As Baumgarten explains, "There's a catch to this, with two dances — one joyous, the other angst-ridden — happening at the same time. On one side of the sculpture, a couple is falling deeply in love, and on the other, a person is looking for companionship, not able to find it. My choice to use females honors same-gender love, which is underrepresented in dance. And you have to decide how to see this — a challenge I've proposed." Either walk around, watching the women's actions intermittently, or watch one dance and then the other when it's repeated minutes later.

"We couldn't spend a great deal of time to prepare inside this sculpture," Baumgarten points out. "So I found a confined space at the Little Haiti Cultural Complex where Dance Now! Miami rehearses and developed the piece there." Once an onsite permit came through, the group adapted better to the curved contours, scant depth, and slickness of "Bent Pool," she explains.

"The third piece is enclosed in glass. And I'd definitely suggest people watch it from different angles."

"Trapped!" at 8:20 and 8:45 p.m. puts a solo dancer, stewing in obsession, inside the reflective and translucent barriers of Dan Graham's compact funhouse — titled Morris' — at the Alton end of Lincoln Road. For this, composer Cliff Sutton custom fit his marimba and cajón score, performed onsite by four musicians, to the strenuous physicality that required the dancer to wear kneepads and thick sneakers.

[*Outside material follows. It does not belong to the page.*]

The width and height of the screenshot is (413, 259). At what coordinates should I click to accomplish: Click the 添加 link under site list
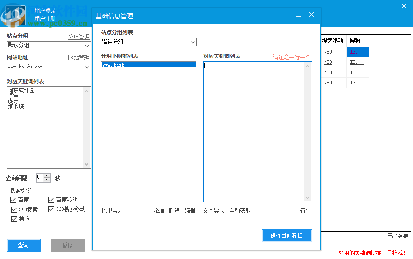[159, 210]
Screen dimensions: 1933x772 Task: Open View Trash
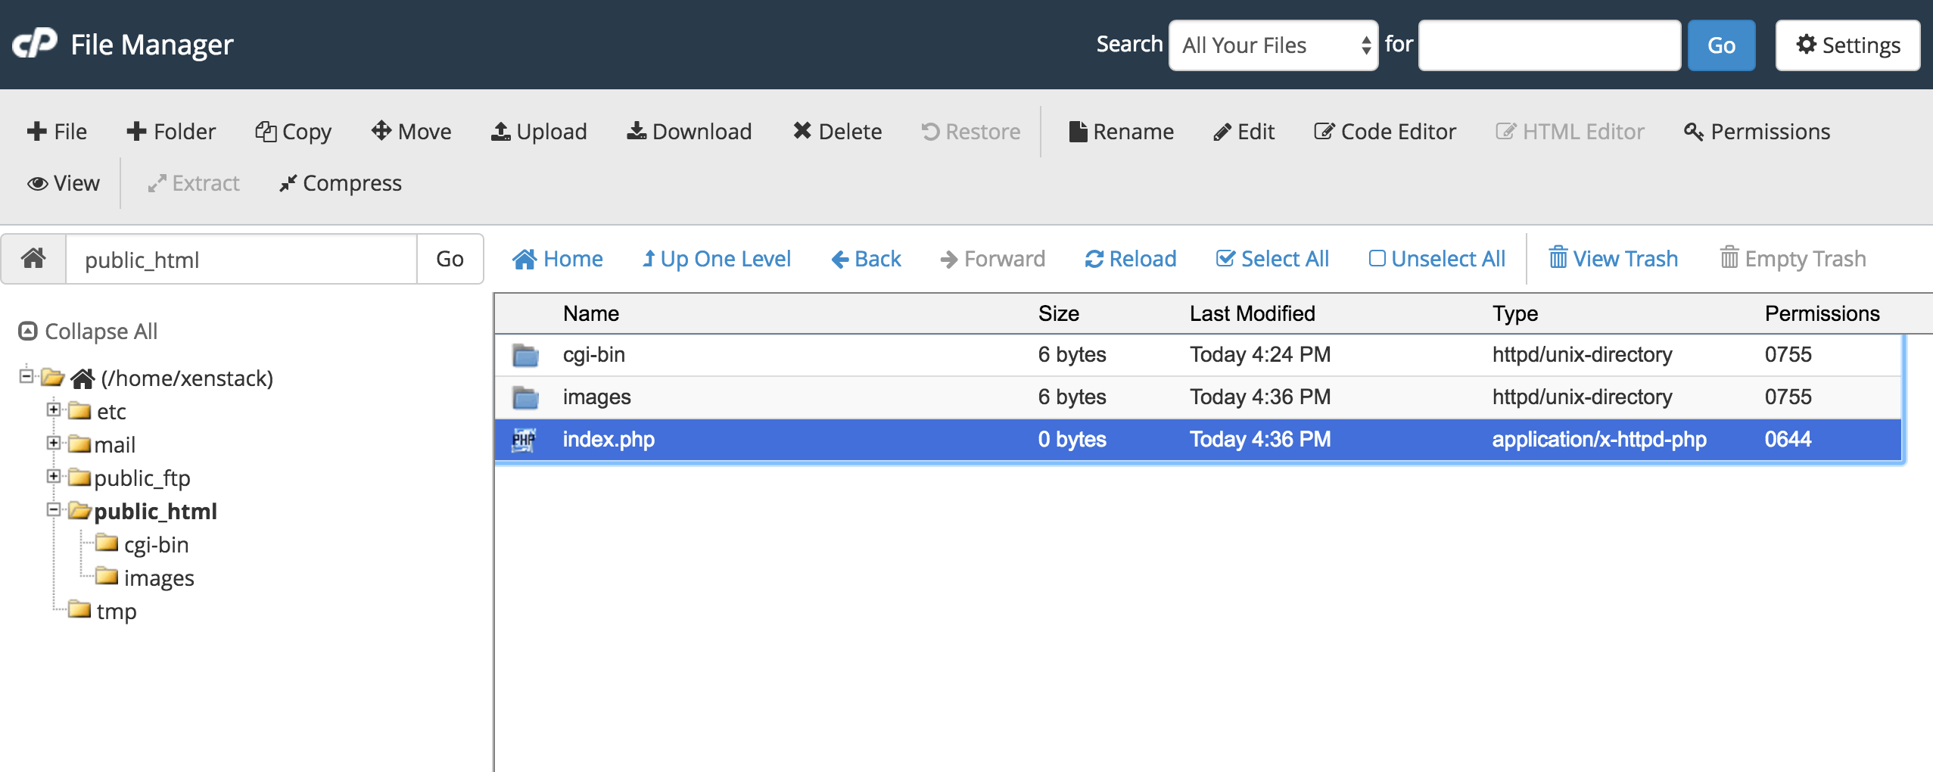1613,259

"This is about the walls we build for ourselves and are driven mad by," Baumgarten says. "But if we just find a moment of clarity, we can walk out and not be in such constant struggle."

Thus, each installation along this pilgrimage is like a gate, each dancer its key-holder, each dance an inward promenade. Performances bear down on points in the shared cityscape to disclose deep personal reserves.

But why call this "Freeze Frame"?

Baumgarten is playing with words. "In the visual arts, there's a tangible object you can take away or revisit," she says. "But not in dance. Yet here people can hopefully capture moments and relive them when they go back to the sites."

– Guillermo Perez,

"Freeze Frame." 6:30 to 9 p.m. Thursday, September 22 and Thursday, September 29, at Collins Canal Park, 2100 Convention Center Drive; Pride Park, 2000 Convention Center Dr.; 1111 Plaza, Lincoln Road, Miami Beach; 305-975-8489; Admission is free.